# [WORK INSTRUCTIONS]
Make an exact copy of the records below. Include every line.
EXERCISE DATA below:
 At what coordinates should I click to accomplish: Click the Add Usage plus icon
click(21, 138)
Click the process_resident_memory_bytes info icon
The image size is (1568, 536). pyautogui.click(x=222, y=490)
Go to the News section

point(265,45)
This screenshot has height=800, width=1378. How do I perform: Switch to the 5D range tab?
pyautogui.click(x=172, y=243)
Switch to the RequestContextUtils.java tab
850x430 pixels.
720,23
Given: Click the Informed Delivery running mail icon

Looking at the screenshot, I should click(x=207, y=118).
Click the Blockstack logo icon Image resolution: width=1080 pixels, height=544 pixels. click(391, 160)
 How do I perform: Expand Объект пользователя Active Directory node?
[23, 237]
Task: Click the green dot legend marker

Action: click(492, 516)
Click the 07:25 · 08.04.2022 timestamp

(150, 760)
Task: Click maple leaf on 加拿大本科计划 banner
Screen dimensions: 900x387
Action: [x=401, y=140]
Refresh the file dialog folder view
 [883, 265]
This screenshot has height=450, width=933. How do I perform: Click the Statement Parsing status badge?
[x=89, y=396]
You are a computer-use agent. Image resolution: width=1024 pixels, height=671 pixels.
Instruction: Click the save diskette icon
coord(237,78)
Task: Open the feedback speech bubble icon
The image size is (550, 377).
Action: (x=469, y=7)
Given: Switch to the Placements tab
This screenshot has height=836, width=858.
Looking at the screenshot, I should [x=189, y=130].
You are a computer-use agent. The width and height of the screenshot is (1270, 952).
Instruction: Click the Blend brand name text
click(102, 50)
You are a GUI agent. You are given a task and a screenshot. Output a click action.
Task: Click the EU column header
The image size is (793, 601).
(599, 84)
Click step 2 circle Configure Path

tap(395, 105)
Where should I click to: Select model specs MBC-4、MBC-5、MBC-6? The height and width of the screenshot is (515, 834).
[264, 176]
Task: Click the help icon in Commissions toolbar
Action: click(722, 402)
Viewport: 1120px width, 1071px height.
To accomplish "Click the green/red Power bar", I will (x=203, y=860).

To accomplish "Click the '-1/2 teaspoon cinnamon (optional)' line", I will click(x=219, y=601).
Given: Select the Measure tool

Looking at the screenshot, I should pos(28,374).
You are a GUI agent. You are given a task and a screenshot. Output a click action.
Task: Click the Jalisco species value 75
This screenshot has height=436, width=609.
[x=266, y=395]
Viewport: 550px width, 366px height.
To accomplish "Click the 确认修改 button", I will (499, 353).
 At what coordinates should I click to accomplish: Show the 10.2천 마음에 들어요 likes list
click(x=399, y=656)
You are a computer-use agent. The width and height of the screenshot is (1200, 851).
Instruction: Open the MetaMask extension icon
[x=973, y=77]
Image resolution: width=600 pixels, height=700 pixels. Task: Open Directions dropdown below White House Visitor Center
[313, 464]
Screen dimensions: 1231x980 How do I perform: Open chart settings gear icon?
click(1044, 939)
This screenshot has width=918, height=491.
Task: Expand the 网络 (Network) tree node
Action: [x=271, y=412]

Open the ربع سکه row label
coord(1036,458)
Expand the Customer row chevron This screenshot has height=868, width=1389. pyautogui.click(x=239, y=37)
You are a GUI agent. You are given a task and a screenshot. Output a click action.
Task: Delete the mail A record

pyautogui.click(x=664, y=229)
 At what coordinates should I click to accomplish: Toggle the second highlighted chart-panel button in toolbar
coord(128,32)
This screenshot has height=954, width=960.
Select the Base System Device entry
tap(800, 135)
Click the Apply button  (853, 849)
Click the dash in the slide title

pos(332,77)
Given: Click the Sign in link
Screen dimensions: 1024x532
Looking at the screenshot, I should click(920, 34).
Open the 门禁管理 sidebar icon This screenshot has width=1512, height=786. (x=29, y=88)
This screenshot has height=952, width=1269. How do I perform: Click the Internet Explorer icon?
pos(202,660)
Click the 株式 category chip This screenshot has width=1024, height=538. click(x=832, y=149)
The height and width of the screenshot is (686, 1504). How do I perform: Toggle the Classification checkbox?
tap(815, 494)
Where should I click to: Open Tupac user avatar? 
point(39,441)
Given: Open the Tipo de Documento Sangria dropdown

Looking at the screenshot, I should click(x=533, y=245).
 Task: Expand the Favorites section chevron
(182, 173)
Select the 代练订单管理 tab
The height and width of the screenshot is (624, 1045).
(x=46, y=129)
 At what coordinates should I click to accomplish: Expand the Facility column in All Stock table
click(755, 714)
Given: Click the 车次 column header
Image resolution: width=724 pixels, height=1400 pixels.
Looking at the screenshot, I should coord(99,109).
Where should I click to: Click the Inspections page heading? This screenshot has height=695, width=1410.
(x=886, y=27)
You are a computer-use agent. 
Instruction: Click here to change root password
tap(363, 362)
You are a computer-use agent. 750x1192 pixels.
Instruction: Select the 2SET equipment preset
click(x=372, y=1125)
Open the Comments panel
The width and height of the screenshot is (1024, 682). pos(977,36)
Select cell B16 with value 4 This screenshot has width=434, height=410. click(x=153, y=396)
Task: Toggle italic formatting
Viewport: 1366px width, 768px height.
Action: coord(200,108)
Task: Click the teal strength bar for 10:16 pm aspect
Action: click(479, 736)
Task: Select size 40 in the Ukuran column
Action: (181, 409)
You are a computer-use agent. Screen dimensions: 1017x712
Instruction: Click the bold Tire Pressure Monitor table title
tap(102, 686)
End of EXERCISE DATA.
# [WRITTEN ANSWER]
 At what coordinates should I click to accomplish: Click the Add Usage plus icon
click(21, 138)
Click the process_resident_memory_bytes info icon
The image size is (1568, 536). pyautogui.click(x=222, y=490)
Go to the News section

point(265,45)
This screenshot has height=800, width=1378. How do I perform: Switch to the 5D range tab?
pyautogui.click(x=172, y=243)
Switch to the RequestContextUtils.java tab
850x430 pixels.
720,23
Given: Click the Informed Delivery running mail icon

Looking at the screenshot, I should click(x=207, y=118).
Click the Blockstack logo icon Image resolution: width=1080 pixels, height=544 pixels. click(391, 160)
 How do I perform: Expand Объект пользователя Active Directory node?
[23, 237]
Task: Click the green dot legend marker

Action: click(492, 516)
Click the 07:25 · 08.04.2022 timestamp

(150, 760)
Task: Click maple leaf on 加拿大本科计划 banner
Screen dimensions: 900x387
Action: [x=401, y=140]
Refresh the file dialog folder view
 [883, 265]
This screenshot has height=450, width=933. How do I perform: Click the Statement Parsing status badge?
[x=89, y=396]
You are a computer-use agent. Image resolution: width=1024 pixels, height=671 pixels.
Instruction: Click the save diskette icon
coord(237,78)
Task: Open the feedback speech bubble icon
The image size is (550, 377).
Action: (x=469, y=7)
Given: Switch to the Placements tab
This screenshot has height=836, width=858.
Looking at the screenshot, I should [x=189, y=130].
You are a computer-use agent. The width and height of the screenshot is (1270, 952).
Instruction: Click the Blend brand name text
click(102, 50)
You are a GUI agent. You are given a task and a screenshot. Output a click action.
Task: Click the EU column header
The image size is (793, 601).
(599, 84)
Click step 2 circle Configure Path

tap(395, 105)
Where should I click to: Select model specs MBC-4、MBC-5、MBC-6? The height and width of the screenshot is (515, 834).
[264, 176]
Task: Click the help icon in Commissions toolbar
Action: click(722, 402)
Viewport: 1120px width, 1071px height.
To accomplish "Click the green/red Power bar", I will (x=203, y=860).

To accomplish "Click the '-1/2 teaspoon cinnamon (optional)' line", I will click(x=219, y=601).
Given: Select the Measure tool

Looking at the screenshot, I should pos(28,374).
You are a GUI agent. You are given a task and a screenshot. Output a click action.
Task: Click the Jalisco species value 75
This screenshot has height=436, width=609.
[x=266, y=395]
Viewport: 550px width, 366px height.
To accomplish "Click the 确认修改 button", I will (499, 353).
 At what coordinates should I click to accomplish: Show the 10.2천 마음에 들어요 likes list
click(x=399, y=656)
You are a computer-use agent. The width and height of the screenshot is (1200, 851).
Instruction: Open the MetaMask extension icon
[x=973, y=77]
Image resolution: width=600 pixels, height=700 pixels. Task: Open Directions dropdown below White House Visitor Center
[313, 464]
Screen dimensions: 1231x980 How do I perform: Open chart settings gear icon?
click(1044, 939)
This screenshot has width=918, height=491.
Task: Expand the 网络 (Network) tree node
Action: [x=271, y=412]

Open the ربع سکه row label
coord(1036,458)
Expand the Customer row chevron This screenshot has height=868, width=1389. pyautogui.click(x=239, y=37)
You are a GUI agent. You are given a task and a screenshot. Output a click action.
Task: Delete the mail A record

pyautogui.click(x=664, y=229)
 At what coordinates should I click to accomplish: Toggle the second highlighted chart-panel button in toolbar
coord(128,32)
This screenshot has height=954, width=960.
Select the Base System Device entry
tap(800, 135)
Click the Apply button  (853, 849)
Click the dash in the slide title

pos(332,77)
Given: Click the Sign in link
Screen dimensions: 1024x532
Looking at the screenshot, I should click(920, 34).
Open the 门禁管理 sidebar icon This screenshot has width=1512, height=786. (x=29, y=88)
This screenshot has height=952, width=1269. How do I perform: Click the Internet Explorer icon?
pos(202,660)
Click the 株式 category chip This screenshot has width=1024, height=538. click(x=832, y=149)
The height and width of the screenshot is (686, 1504). How do I perform: Toggle the Classification checkbox?
tap(815, 494)
Where should I click to: Open Tupac user avatar? 
point(39,441)
Given: Open the Tipo de Documento Sangria dropdown

Looking at the screenshot, I should click(x=533, y=245).
 Task: Expand the Favorites section chevron
(182, 173)
Select the 代练订单管理 tab
The height and width of the screenshot is (624, 1045).
(x=46, y=129)
 At what coordinates should I click to accomplish: Expand the Facility column in All Stock table
click(755, 714)
Given: Click the 车次 column header
Image resolution: width=724 pixels, height=1400 pixels.
Looking at the screenshot, I should coord(99,109).
Where should I click to: Click the Inspections page heading? This screenshot has height=695, width=1410.
(x=886, y=27)
You are a computer-use agent. 
Instruction: Click here to change root password
tap(363, 362)
You are a computer-use agent. 750x1192 pixels.
Instruction: Select the 2SET equipment preset
click(x=372, y=1125)
Open the Comments panel
The width and height of the screenshot is (1024, 682). pos(977,36)
Select cell B16 with value 4 This screenshot has width=434, height=410. click(x=153, y=396)
Task: Toggle italic formatting
Viewport: 1366px width, 768px height.
Action: coord(200,108)
Task: Click the teal strength bar for 10:16 pm aspect
Action: click(479, 736)
Task: Select size 40 in the Ukuran column
Action: (181, 409)
You are a computer-use agent. Screen dimensions: 1017x712
Instruction: Click the bold Tire Pressure Monitor table title
tap(102, 686)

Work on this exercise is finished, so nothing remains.